Return on invested capital goes up 200 basis points closing,
and then improves to 600 basis points improvement by year
five.
The deal we would expect is 1 to 2 cents accretive to
earnings per share in its first full year. And this
combination of PepsiCo and Quaker creates multiple new
avenues to accelerate the growth of our refreshment
beverage, functional beverage and snack food portfolios.
So now I hope you can see and I hope you share our
excitement about this combination.
A little note on 2001, as I'm sure you'd all like to kind of
work the models as quickly as possible. As of now of course,
we have no way of knowing when the deal will close. We
expect it will happen in four to six months. Because of
timing on closing, I would recommend you not add much if
anything to 2001 EPS targets at this point.
2001 EPS guidance for PepsiCo has been 12% to 13%. I said -
as I said, I expect the combination to be 1 to 2 cents
accretive in the first 12 months post-merger. But deal won't
close until half way through the year. And the $65 million
in savings that we expect, that is the cost synergies
pre-tax, we expect to bring in in the first 12 months, are
going to build over time. So it's not going to fall equally
from the - between the first half of that period of time and
the second half. It will obviously go up the curve pretty
sharply into the second half of that first year.

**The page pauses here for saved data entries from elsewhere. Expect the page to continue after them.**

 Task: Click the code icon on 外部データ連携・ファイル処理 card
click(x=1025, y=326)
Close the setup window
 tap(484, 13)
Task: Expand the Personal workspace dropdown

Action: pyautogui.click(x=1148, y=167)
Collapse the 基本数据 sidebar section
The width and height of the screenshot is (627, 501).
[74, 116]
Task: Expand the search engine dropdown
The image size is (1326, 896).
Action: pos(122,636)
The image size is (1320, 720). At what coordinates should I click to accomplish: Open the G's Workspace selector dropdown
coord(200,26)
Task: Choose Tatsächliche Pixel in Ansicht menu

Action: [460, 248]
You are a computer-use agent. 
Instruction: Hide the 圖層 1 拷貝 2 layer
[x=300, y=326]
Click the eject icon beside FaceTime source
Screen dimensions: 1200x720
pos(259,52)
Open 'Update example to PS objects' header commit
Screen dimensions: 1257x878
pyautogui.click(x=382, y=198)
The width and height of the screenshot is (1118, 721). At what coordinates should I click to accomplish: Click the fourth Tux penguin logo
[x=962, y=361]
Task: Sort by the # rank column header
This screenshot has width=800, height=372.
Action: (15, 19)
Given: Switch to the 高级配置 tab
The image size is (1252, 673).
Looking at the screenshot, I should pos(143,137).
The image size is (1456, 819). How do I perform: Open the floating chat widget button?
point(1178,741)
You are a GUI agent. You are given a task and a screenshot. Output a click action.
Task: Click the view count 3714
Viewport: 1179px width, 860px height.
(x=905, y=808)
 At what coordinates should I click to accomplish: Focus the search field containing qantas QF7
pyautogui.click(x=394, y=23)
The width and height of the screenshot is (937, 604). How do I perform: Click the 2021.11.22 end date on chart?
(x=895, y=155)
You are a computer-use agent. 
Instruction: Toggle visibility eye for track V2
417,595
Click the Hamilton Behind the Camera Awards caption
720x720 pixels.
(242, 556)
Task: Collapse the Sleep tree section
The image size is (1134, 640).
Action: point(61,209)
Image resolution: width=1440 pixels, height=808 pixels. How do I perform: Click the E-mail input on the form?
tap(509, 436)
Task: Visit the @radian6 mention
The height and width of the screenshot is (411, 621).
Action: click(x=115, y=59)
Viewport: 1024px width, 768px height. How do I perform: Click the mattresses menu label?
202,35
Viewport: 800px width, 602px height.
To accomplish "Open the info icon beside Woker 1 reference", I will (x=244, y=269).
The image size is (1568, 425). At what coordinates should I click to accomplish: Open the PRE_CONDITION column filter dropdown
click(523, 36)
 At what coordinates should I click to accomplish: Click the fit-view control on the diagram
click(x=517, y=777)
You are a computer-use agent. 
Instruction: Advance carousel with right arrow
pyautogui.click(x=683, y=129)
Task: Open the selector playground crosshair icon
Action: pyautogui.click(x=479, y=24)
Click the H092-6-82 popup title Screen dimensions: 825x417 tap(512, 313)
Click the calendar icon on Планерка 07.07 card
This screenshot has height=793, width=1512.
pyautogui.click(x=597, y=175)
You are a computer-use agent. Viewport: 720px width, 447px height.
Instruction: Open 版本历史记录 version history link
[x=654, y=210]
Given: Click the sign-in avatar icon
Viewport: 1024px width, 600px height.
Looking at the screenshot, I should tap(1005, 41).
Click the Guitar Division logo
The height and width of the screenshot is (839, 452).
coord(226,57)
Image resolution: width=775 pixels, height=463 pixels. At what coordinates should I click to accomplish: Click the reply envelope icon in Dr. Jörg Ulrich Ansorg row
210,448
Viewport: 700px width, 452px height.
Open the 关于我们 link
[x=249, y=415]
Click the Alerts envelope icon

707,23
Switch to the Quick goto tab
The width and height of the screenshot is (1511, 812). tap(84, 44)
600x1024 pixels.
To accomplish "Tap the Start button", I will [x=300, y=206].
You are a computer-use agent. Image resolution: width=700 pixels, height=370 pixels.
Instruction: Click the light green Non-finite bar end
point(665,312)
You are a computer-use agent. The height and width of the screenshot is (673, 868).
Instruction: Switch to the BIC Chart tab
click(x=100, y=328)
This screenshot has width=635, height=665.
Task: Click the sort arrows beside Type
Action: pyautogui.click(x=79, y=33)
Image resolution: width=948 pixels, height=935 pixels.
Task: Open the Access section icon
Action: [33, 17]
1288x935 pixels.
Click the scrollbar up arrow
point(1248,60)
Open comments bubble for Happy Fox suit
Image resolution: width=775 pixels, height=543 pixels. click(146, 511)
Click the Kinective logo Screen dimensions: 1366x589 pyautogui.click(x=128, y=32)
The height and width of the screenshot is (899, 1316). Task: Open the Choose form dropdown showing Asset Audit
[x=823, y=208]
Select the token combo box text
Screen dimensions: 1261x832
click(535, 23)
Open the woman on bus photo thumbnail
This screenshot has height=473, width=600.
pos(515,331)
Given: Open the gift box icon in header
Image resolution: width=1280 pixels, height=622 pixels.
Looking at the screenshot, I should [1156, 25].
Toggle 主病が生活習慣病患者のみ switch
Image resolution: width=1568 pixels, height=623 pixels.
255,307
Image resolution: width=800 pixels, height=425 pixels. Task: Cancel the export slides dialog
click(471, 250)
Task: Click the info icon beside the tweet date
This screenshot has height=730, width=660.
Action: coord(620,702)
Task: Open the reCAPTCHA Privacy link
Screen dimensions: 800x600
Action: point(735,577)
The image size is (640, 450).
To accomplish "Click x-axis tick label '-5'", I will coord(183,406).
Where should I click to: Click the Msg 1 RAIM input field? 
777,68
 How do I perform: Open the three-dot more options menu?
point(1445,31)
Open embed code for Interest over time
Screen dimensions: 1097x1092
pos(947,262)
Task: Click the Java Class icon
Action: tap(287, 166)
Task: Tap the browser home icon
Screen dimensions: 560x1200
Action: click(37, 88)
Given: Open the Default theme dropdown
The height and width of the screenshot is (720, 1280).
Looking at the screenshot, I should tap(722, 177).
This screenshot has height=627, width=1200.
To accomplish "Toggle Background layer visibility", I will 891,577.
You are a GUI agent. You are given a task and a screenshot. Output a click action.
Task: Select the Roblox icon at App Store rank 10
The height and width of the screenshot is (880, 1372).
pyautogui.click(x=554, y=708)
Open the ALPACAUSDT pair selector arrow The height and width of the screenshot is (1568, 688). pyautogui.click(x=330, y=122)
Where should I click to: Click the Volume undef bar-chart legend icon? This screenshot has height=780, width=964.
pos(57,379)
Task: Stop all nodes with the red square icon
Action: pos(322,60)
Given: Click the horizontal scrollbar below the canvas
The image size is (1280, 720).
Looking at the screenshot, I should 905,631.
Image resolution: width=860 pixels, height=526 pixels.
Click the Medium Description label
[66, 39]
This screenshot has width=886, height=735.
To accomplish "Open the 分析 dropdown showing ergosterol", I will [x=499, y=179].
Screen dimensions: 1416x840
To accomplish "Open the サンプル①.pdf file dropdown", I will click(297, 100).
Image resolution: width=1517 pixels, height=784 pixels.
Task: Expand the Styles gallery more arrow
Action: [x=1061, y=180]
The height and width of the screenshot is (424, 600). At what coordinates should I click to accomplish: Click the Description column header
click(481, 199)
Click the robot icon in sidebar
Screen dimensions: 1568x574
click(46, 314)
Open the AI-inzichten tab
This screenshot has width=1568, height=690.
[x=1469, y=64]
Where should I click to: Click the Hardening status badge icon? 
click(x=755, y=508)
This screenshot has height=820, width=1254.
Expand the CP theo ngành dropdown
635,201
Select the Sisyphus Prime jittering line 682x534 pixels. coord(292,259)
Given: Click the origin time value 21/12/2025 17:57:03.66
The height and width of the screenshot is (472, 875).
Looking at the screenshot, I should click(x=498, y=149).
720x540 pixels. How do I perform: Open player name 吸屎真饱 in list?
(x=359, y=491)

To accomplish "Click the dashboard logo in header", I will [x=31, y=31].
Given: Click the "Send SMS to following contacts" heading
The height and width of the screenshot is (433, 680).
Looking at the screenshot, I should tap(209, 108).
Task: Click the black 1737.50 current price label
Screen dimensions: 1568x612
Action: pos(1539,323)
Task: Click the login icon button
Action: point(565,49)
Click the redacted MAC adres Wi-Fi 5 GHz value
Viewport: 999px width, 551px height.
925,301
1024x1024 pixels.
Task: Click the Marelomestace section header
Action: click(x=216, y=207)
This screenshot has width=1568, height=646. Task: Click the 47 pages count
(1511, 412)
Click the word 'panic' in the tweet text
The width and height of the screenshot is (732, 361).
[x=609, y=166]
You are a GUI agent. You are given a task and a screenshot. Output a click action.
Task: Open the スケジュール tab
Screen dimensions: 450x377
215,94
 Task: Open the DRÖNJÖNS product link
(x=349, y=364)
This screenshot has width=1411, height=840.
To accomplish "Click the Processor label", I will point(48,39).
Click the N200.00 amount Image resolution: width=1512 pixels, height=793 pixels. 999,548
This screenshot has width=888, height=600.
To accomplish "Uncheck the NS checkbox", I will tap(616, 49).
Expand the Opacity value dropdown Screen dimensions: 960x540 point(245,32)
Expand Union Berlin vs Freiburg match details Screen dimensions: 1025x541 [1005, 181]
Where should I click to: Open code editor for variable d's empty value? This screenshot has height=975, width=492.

So there you have it. There's now a new PepsiCo, stronger
than ever, still highly focused on three phenomenal growth
businesses -- snacks, refreshment beverages and functional
beverages. It's a company that will be among the largest of
the global food and beverage companies in terms of both
sales and EBIT. It's a company that will represent in the
United States, one of the most important partners for our
customers. We will continue to be the fastest contributor to
the growth of our retail customers, the most important
contributor to their profits, and the most important
contributor to their cash flow.
And we would expect with your confidence and help that we
will have a company with a market capitalization well North
of $80 billion -- a true powerhouse in convenient foods and
beverages.
Now that's the deal and that's the strategy and that's the
hard numbers and what we're so excited about. But let me
share with you now, switch over and talk about
implementation, because it's one thing to do a deal and have
the rationale and have all the arithmetic work. It's another
thing to actually get out there and make it happen.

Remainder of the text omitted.